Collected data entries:
▼▼▼

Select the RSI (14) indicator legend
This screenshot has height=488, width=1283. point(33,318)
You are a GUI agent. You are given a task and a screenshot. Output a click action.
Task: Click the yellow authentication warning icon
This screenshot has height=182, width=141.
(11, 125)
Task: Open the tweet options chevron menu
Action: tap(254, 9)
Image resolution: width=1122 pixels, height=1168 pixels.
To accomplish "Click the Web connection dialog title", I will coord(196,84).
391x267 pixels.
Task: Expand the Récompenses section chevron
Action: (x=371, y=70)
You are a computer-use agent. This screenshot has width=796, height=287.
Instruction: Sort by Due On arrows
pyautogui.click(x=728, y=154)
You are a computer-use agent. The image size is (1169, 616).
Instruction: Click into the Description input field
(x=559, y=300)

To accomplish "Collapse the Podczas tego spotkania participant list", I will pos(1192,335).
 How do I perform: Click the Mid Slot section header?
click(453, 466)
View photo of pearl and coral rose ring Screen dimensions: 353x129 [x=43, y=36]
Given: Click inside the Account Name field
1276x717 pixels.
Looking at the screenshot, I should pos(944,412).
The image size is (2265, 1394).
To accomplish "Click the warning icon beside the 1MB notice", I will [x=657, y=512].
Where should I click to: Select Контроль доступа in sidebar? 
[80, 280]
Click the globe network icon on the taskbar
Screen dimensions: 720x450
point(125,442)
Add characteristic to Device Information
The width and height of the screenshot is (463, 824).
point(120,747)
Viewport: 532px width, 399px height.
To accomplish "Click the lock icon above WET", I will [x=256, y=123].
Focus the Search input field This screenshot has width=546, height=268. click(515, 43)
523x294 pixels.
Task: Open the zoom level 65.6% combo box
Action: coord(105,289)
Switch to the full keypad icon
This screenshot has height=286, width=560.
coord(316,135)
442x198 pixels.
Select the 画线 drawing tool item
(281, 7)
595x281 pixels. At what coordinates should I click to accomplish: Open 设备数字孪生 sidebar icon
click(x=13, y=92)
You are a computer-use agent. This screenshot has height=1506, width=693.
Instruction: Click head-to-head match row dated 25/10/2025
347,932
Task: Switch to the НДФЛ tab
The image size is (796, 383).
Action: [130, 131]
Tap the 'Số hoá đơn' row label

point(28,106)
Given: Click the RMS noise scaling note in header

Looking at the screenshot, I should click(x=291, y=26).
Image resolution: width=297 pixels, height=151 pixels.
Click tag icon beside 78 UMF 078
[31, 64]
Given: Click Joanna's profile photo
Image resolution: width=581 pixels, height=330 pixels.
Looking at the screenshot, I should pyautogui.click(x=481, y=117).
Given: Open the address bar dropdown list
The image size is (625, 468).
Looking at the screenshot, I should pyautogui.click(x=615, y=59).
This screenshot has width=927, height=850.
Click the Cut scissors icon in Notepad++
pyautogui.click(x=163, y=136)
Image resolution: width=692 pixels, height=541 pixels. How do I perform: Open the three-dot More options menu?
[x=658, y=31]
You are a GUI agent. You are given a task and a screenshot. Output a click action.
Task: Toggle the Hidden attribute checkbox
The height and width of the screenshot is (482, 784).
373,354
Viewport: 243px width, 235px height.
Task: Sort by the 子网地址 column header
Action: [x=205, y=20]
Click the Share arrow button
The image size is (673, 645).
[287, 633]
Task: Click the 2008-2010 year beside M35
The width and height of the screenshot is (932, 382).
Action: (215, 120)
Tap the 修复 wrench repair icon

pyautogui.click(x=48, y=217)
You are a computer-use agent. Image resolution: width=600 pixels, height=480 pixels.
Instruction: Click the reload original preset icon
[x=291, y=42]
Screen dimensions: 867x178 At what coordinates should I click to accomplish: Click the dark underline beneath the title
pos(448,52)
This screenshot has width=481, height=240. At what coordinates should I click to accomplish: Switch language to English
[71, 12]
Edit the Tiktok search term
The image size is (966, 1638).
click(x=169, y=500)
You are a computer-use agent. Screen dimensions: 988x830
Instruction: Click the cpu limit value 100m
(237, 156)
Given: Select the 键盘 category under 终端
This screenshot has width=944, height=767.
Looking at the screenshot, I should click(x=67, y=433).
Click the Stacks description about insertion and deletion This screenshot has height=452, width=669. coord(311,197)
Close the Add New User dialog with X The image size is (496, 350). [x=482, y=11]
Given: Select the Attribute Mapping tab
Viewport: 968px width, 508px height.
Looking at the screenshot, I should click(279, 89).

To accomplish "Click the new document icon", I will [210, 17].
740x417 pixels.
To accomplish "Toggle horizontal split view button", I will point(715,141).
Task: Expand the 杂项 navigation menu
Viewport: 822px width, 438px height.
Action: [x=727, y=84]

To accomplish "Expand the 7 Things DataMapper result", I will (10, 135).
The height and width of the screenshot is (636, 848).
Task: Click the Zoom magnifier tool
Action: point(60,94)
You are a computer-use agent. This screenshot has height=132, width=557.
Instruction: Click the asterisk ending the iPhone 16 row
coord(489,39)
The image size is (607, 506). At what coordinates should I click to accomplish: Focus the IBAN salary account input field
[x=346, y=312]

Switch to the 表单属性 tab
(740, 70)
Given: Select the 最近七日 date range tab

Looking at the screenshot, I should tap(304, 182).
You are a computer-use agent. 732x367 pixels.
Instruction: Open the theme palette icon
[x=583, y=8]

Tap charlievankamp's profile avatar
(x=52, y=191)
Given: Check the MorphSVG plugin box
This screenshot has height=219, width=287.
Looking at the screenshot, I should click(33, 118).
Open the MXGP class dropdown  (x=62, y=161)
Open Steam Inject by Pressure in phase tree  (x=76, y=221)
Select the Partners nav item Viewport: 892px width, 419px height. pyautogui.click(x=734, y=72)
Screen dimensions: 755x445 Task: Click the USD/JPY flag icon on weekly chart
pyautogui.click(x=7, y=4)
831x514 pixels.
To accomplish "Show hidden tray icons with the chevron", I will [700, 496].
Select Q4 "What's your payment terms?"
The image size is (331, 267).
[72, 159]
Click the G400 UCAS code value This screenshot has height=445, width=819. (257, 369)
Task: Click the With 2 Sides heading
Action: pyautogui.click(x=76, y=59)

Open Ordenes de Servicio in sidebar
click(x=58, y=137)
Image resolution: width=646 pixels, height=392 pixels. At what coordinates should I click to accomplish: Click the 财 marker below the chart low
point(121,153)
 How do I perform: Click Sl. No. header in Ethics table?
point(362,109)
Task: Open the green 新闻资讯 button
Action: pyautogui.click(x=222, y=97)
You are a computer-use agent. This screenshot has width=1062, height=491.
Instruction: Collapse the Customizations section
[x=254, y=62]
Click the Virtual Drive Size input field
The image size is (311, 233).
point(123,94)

▲▲▲

What is required -> The answer is the lines above between the line holding "Task: Click the yellow" and the line holding "You are a computer-use agent. The", inclusive, each written out exactly, and no others.

Reply ->
Task: Click the yellow authentication warning icon
This screenshot has height=182, width=141.
(11, 125)
Task: Open the tweet options chevron menu
Action: tap(254, 9)
Image resolution: width=1122 pixels, height=1168 pixels.
To accomplish "Click the Web connection dialog title", I will coord(196,84).
391x267 pixels.
Task: Expand the Récompenses section chevron
Action: (x=371, y=70)
You are a computer-use agent. This screenshot has width=796, height=287.
Instruction: Sort by Due On arrows
pyautogui.click(x=728, y=154)
You are a computer-use agent. The image size is (1169, 616).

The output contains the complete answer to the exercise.